** Activity **
Copy each line of the material beneath that holds the word "image".

** Data under study **

[Start of section]

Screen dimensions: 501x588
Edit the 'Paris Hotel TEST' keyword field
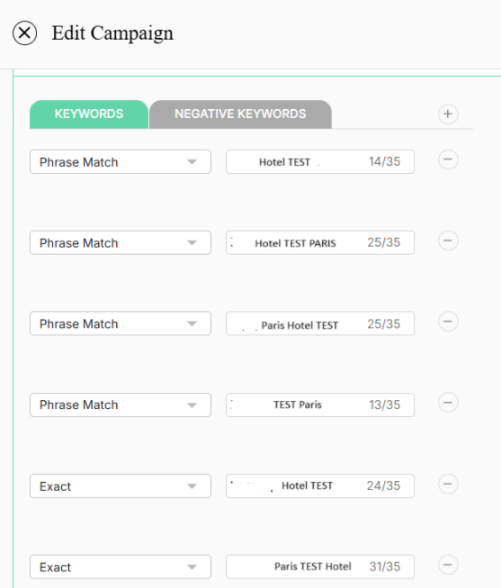point(320,324)
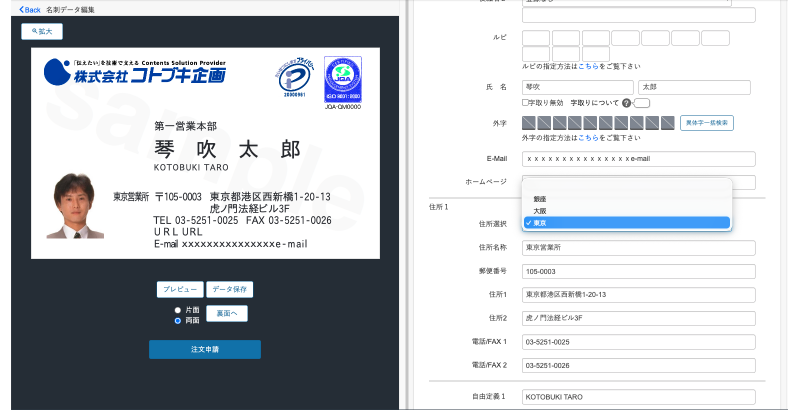Click the last 外字 gaiji slot
The height and width of the screenshot is (410, 800).
coord(666,122)
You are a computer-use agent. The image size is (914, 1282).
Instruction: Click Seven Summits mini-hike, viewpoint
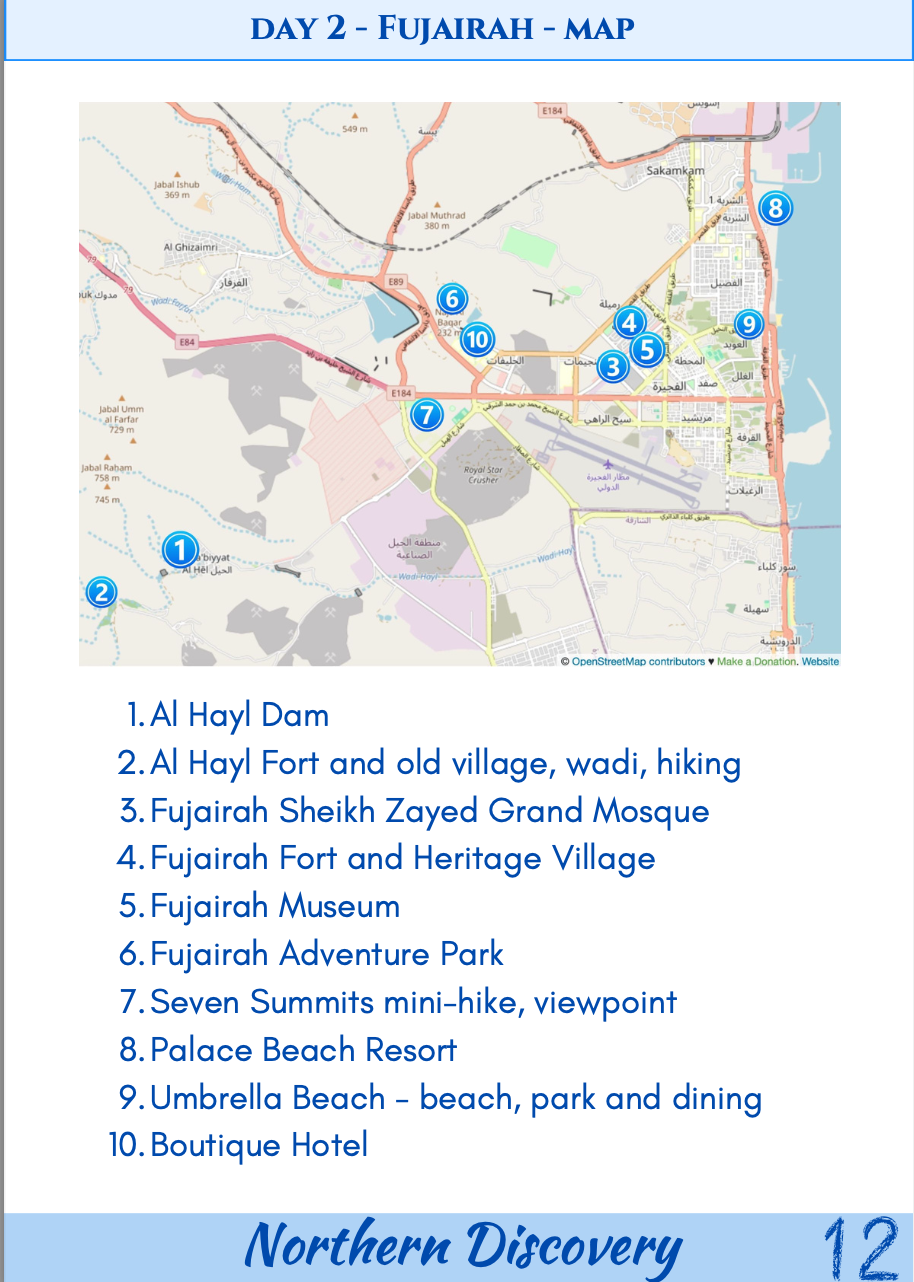coord(413,1002)
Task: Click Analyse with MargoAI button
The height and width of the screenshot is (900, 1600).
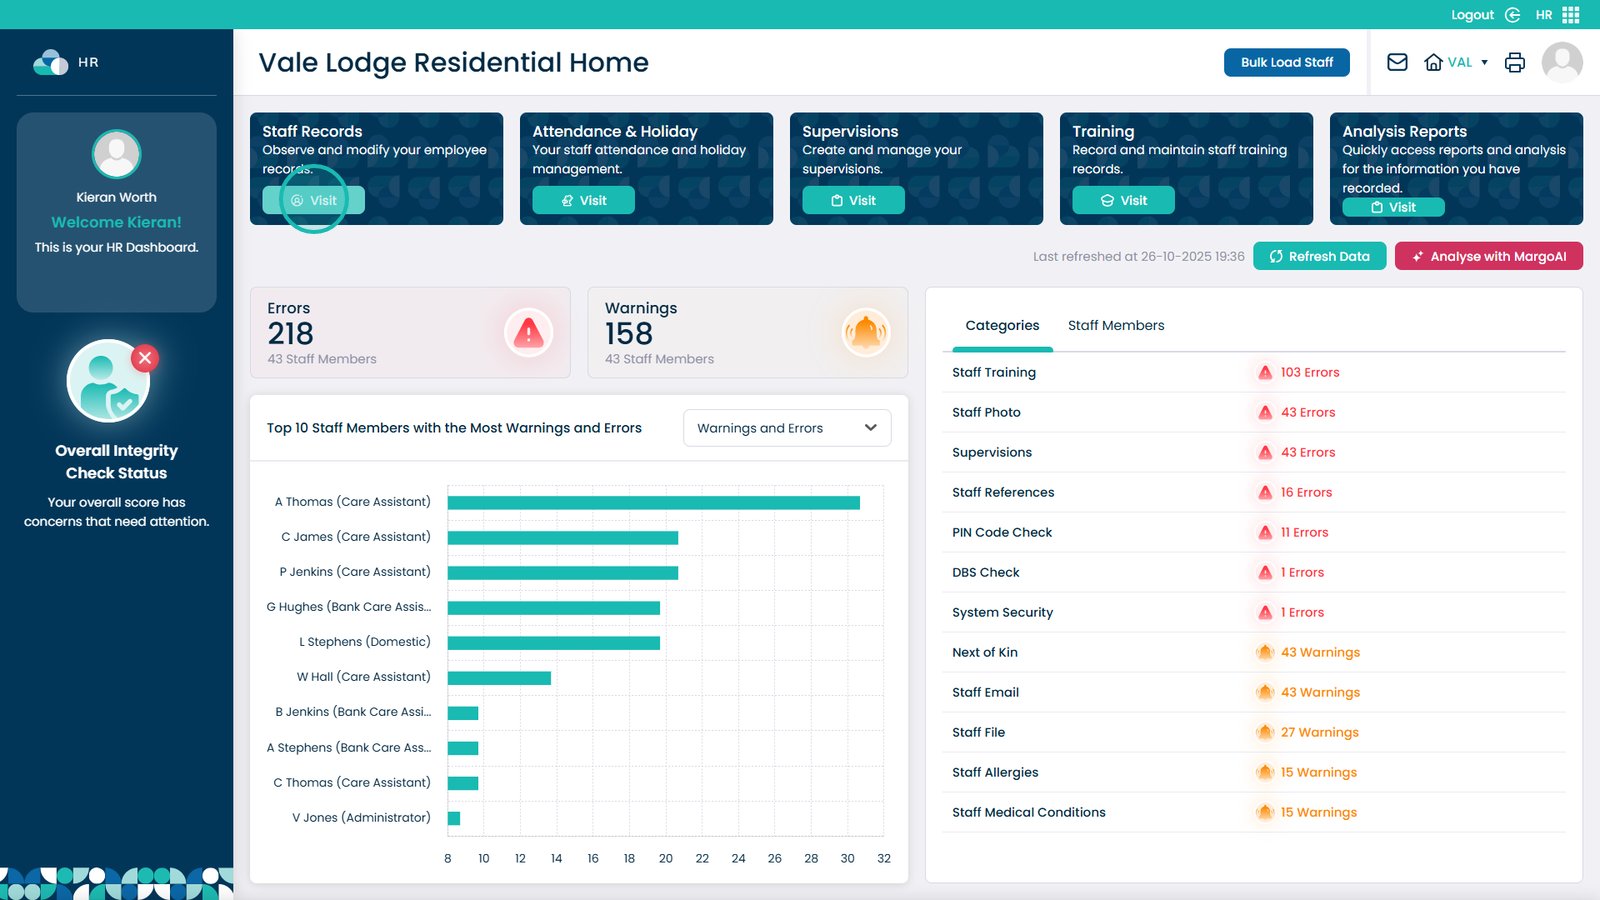Action: coord(1488,256)
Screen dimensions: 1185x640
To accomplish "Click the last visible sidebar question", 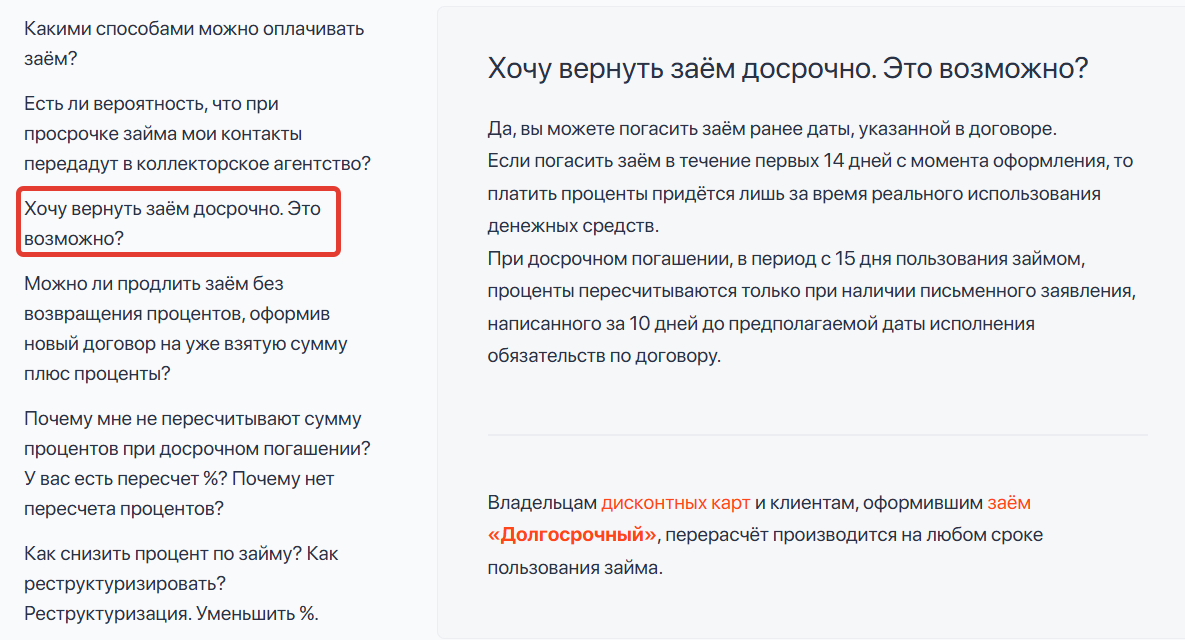I will (x=185, y=578).
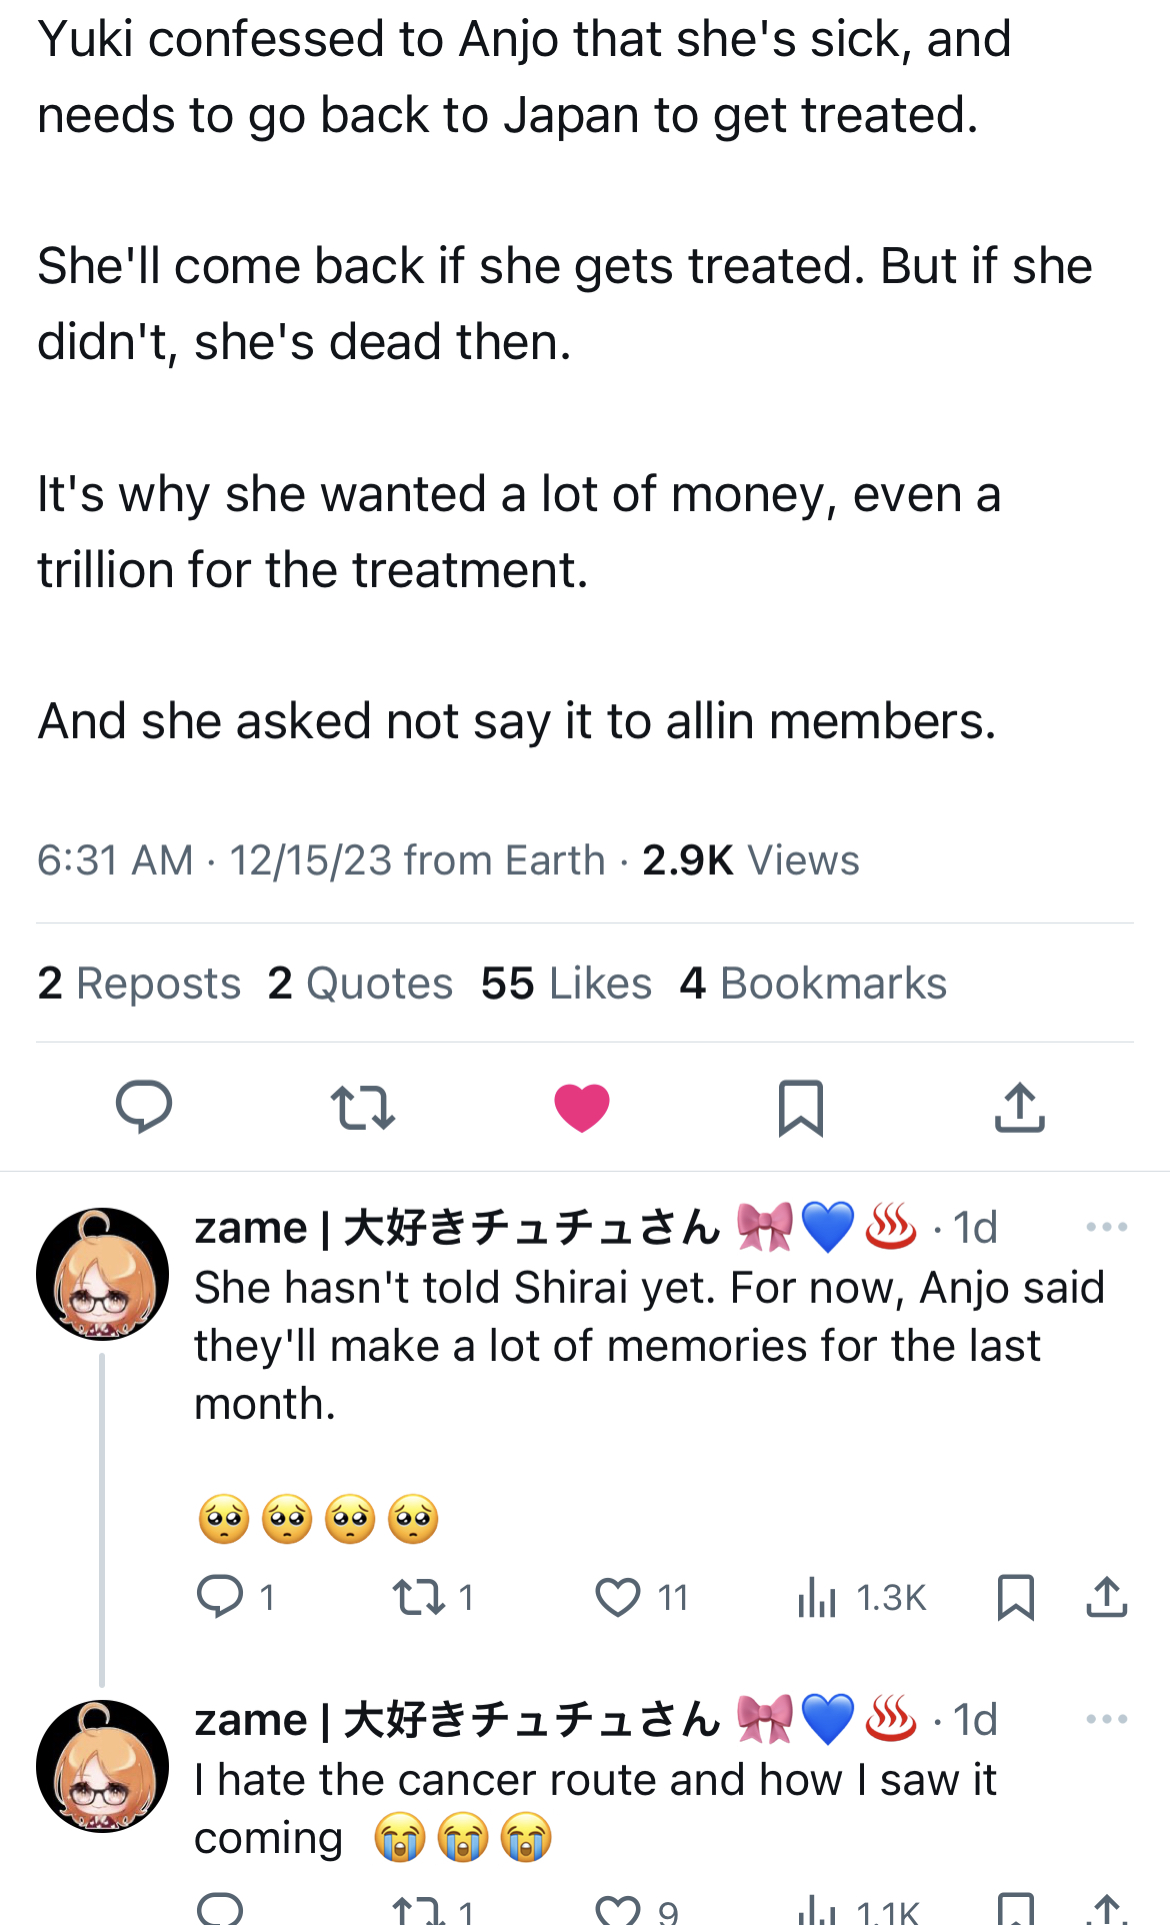Open the 4 Bookmarks count
1170x1925 pixels.
click(813, 984)
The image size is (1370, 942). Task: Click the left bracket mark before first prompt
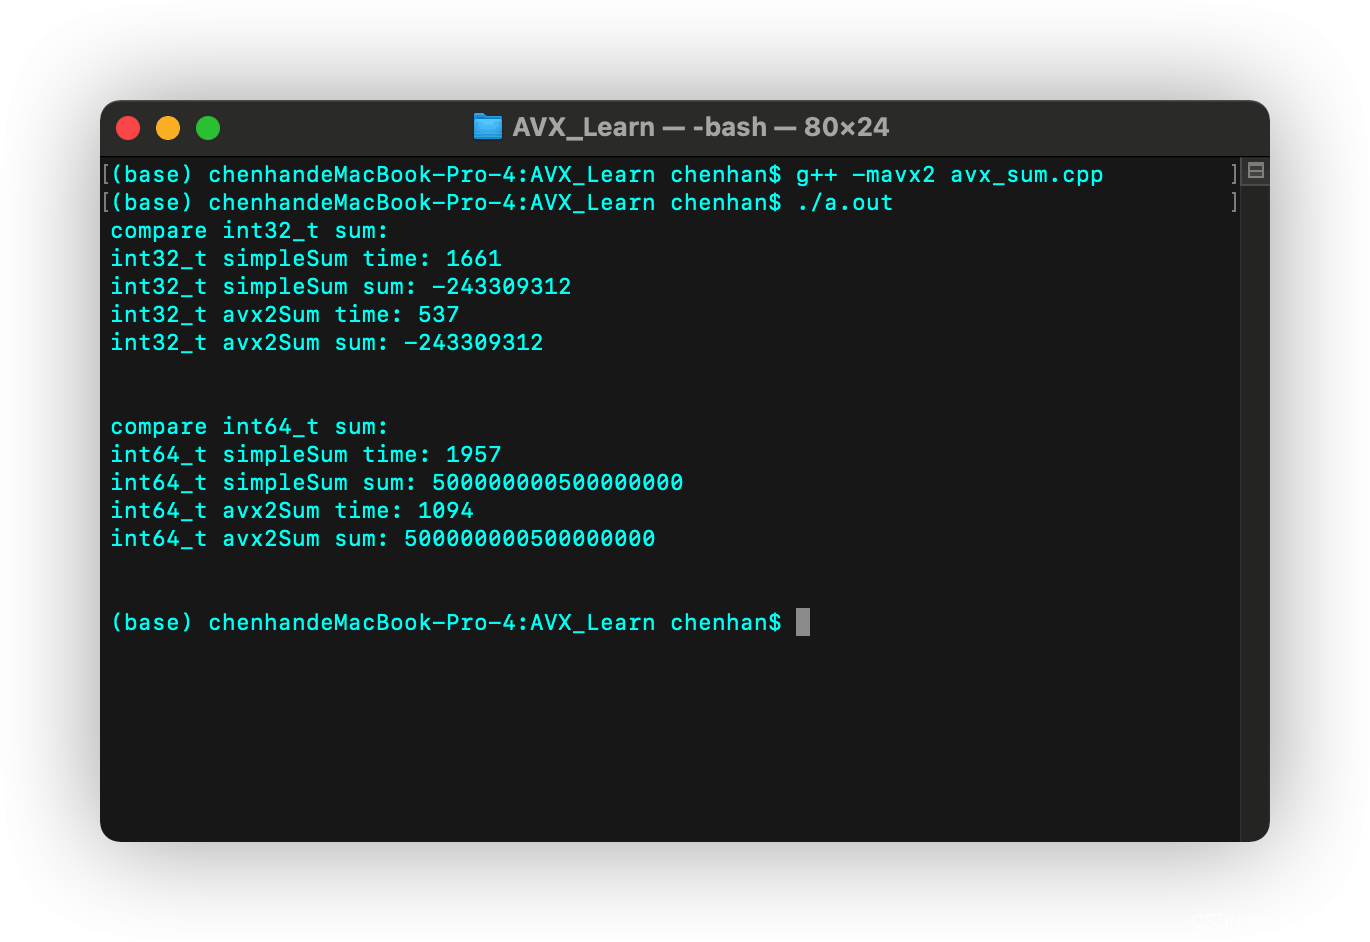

[End of section]

** Answer to this problem **
You are a computer-use agent. The image size is (914, 1282).
The image size is (1370, 942). Task: Click the left bracket mark before first prompt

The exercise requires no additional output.